Saved entries:

· · · ·

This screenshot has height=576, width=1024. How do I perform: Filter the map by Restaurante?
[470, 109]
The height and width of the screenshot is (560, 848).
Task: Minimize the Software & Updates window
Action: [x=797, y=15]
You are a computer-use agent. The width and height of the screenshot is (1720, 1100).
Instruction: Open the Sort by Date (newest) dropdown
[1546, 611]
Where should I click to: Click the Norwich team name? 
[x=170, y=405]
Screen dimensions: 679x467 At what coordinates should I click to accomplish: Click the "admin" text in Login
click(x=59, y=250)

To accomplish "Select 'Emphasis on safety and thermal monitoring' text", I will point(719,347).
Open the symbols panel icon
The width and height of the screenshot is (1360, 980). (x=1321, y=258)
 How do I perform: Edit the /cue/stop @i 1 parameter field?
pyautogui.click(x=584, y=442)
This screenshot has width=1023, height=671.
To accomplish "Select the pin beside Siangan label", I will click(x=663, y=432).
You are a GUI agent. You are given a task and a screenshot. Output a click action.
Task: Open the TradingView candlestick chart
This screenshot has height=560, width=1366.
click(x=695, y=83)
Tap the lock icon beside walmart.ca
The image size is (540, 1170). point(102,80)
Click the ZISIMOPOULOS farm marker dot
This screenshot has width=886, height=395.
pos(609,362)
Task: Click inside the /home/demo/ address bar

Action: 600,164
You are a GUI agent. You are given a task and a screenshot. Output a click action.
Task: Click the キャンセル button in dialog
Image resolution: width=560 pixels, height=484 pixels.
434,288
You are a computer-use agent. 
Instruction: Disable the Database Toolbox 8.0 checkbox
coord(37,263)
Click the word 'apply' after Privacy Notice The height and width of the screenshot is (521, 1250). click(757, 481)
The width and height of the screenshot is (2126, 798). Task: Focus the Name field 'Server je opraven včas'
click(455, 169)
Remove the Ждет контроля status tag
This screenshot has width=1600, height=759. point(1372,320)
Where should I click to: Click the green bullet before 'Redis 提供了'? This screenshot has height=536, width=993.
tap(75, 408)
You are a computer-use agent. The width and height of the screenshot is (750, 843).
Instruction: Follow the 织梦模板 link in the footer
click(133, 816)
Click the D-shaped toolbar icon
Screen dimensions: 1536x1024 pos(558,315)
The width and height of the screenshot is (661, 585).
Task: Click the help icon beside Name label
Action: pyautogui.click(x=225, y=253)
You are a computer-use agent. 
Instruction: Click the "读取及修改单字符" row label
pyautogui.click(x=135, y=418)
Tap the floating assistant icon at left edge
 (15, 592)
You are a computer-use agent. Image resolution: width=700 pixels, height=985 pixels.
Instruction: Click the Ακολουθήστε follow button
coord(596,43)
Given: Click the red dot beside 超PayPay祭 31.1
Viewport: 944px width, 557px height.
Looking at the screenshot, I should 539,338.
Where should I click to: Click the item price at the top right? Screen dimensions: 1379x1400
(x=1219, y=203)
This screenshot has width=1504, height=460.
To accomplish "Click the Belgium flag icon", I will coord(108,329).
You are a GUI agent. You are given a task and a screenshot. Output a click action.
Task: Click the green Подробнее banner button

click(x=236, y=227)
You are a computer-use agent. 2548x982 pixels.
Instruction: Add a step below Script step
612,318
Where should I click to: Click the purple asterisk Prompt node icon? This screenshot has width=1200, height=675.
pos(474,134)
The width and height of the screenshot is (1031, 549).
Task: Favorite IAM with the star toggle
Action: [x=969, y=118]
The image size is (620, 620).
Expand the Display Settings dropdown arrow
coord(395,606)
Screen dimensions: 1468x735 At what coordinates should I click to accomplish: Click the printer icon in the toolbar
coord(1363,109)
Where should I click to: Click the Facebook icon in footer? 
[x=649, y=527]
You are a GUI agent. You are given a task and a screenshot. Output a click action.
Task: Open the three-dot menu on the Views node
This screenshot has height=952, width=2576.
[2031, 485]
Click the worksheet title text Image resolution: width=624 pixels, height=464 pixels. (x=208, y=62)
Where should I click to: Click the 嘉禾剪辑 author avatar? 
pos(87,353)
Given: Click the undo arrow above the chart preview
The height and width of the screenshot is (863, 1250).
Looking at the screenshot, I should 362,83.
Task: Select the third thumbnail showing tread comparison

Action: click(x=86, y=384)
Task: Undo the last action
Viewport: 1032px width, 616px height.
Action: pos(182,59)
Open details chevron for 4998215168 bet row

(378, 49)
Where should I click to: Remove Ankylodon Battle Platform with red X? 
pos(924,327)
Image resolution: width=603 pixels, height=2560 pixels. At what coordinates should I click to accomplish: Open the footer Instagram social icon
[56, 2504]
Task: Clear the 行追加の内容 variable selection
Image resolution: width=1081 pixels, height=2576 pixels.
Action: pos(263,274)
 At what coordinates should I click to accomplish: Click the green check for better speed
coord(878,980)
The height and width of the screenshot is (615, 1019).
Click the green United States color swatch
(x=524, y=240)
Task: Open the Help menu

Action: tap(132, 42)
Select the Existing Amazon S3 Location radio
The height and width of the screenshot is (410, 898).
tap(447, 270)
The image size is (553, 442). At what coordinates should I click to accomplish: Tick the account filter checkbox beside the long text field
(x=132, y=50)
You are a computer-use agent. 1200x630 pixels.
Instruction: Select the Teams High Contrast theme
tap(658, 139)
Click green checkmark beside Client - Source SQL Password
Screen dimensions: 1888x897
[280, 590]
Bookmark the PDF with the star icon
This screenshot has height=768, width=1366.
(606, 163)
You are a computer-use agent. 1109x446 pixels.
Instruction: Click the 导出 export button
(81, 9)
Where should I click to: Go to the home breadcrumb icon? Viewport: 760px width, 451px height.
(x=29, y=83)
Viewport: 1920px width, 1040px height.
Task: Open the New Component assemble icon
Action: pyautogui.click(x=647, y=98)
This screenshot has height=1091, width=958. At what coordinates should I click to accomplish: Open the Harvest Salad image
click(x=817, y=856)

· · · ·

# Goal of the exercise:
In the entries above, find each line with the word "chart" and copy it.

# Result for this task:
Task: Open the TradingView candlestick chart
Given: Click the undo arrow above the chart preview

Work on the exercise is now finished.